§ **Passage provided**
┌────────
DeepSeek V4: almost frontier, a fraction of the price

DeepSeek just shipped its V4 model series, and the pricing is aggressive enough to make OpenAI and Anthropic squirm. The two new models, V4-Pro and V4-Flash, are Mixture-of-Experts architectures with a 1 million token context window, both released under the MIT license. V4-Pro packs 1.6 trillion total parameters with 49 billion active, making it the largest open weights model released to date. V4-Flash is the smaller sibling at 284 billion total and 13 billion active. The number that matters: V4-Flash costs $0.14 per million input tokens, undercutting even GPT-5.4 Nano. V4-Pro runs $1.74 per million input tokens, cheaper than Gemini 3.1 Pro at $2, GPT-5.4 at $2.50, and Claude Sonnet 4.6 at $3.
└────────
§ **Records provided**
┌────────
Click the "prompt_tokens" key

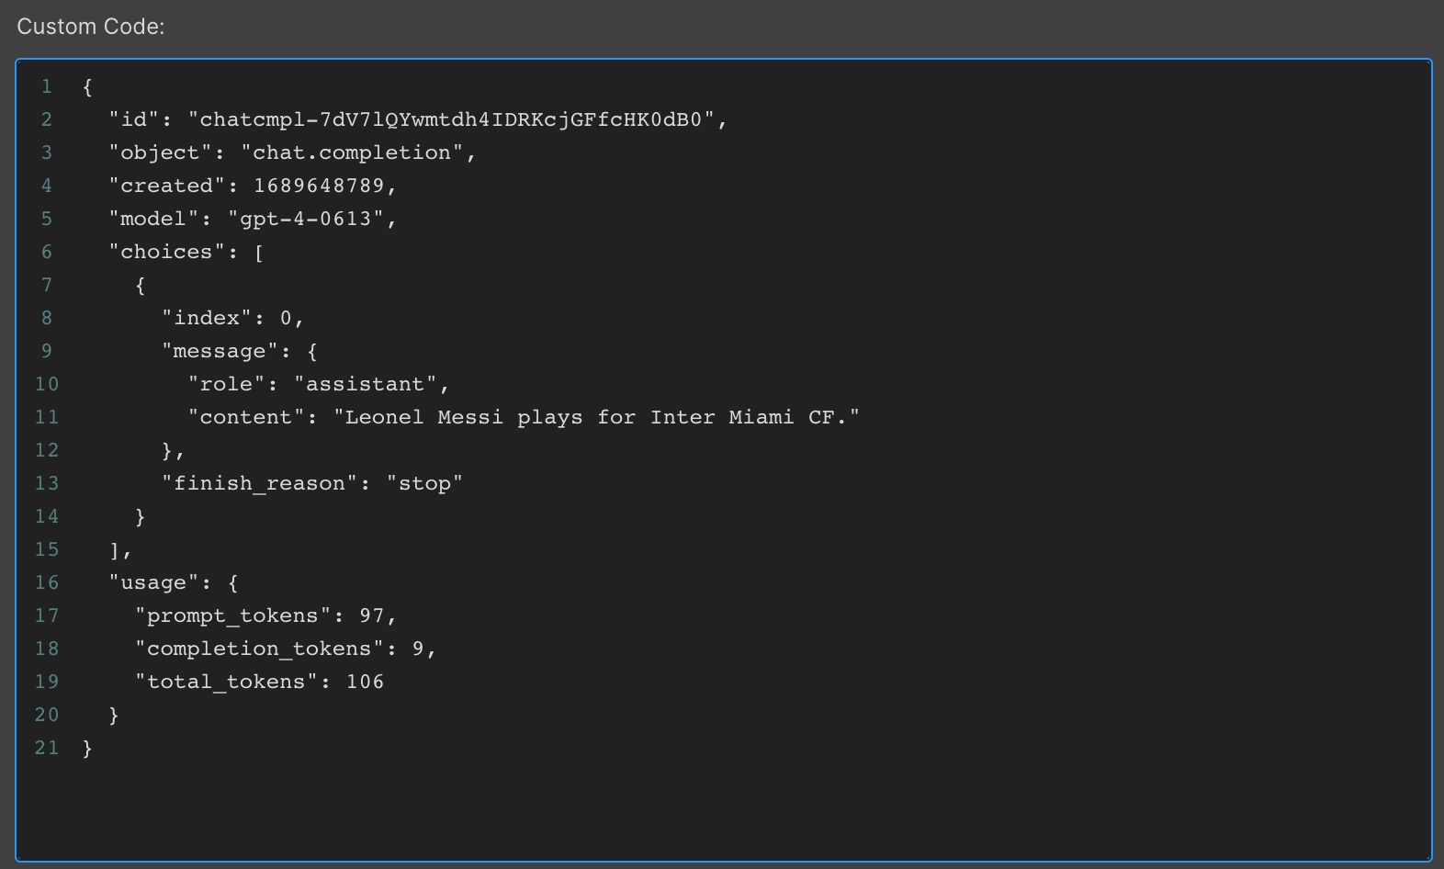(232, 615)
└────────
┌────────
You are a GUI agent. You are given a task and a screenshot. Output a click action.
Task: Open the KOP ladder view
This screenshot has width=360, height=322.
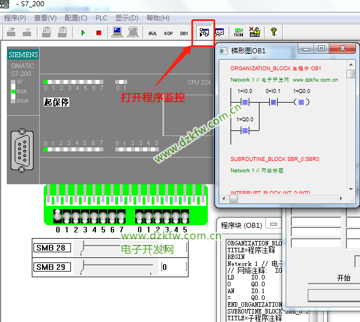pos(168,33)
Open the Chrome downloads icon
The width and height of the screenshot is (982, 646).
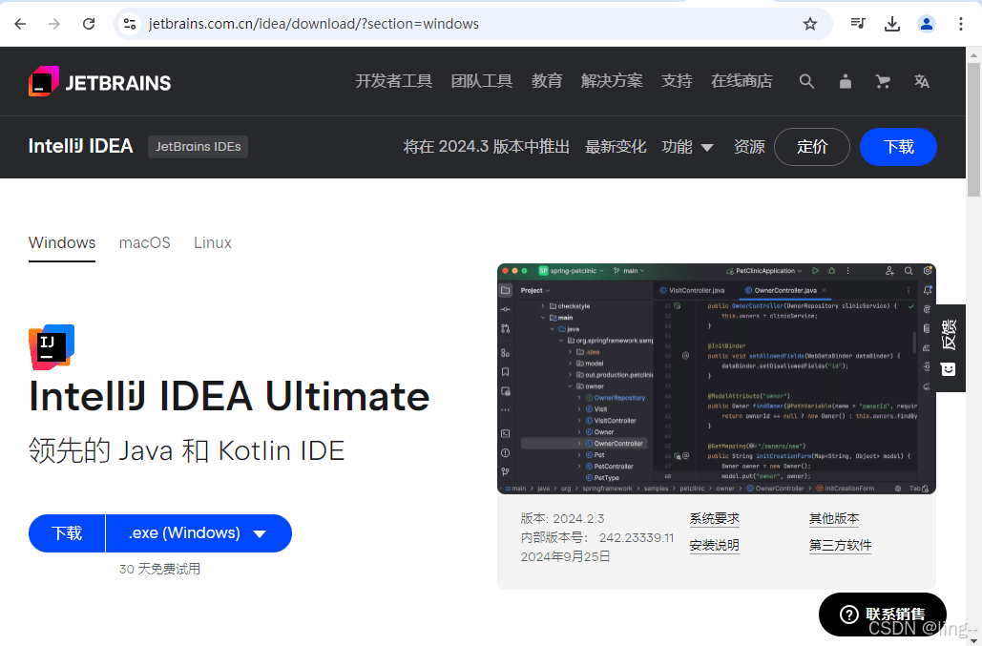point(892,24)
└────────
┌────────
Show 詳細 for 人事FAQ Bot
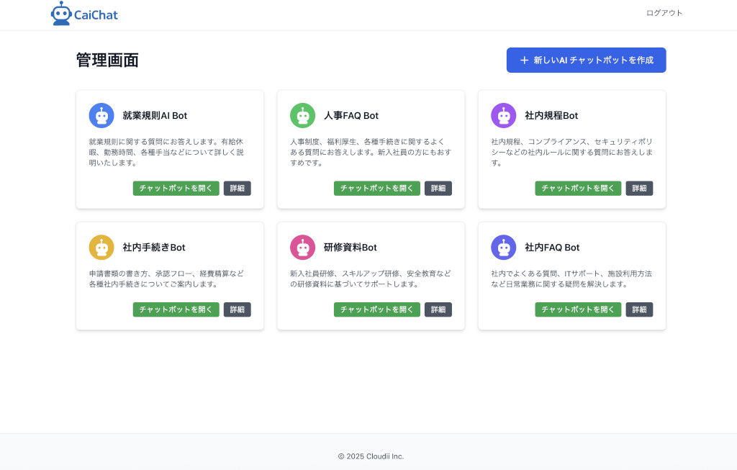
└────────
§ **What is needed**
According to the DeepSeek V4 article, how many total and active parameters does V4-Pro have? Nothing in the data is needed here.

§ **Exercise response**
V4-Pro has 1.6 trillion total parameters, with 49 billion active.